Anne-Marie von Schutzbar genannt Milchling (3 July 1903 – 1 January 1991) was the second wife of Nikolaus, Hereditary Grand Duke of Oldenburg, pretender to the Grand Duchy of Oldenburg.

Early life
Anne-Marie was born at Hann. Münden, Kingdom of Prussia (now Lower Saxony) on 3 July 1903. She was the only daughter of Rudolf von Schutzbar gen. Milchling (1853–1935), Prussian Royal Chamberlain and Rittmeister, and his wife Rose Marston.
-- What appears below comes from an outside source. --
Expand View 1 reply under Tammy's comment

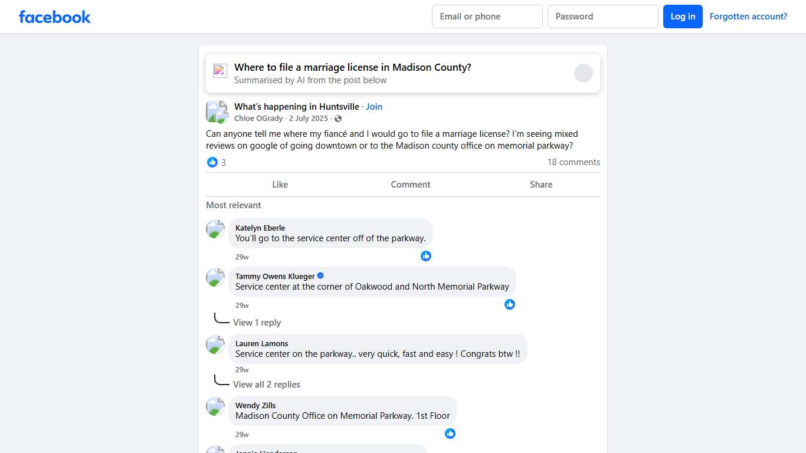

Her family, Schutzbar genannt Milchling, belonged to an Upper Hesse, later baronial (), noble family.

Marriage and family
Anne-Marie married on 15 June 1924, in Hohenhaus (in the town of Radebeul), to Count Bechtold von Bernstorff (b. 1902). They divorced in 1948.

They had one daughter:
 Countess Verena von Bernstorff (b. 21 August 1936), married Count Joachim von Bernstorff (b. 14 November 1911)
 Countess Andrea von Bernstorff (b. 24 January 1964), married in 2006 Prof. Dr. Peter Raue (b. 4 February 1941)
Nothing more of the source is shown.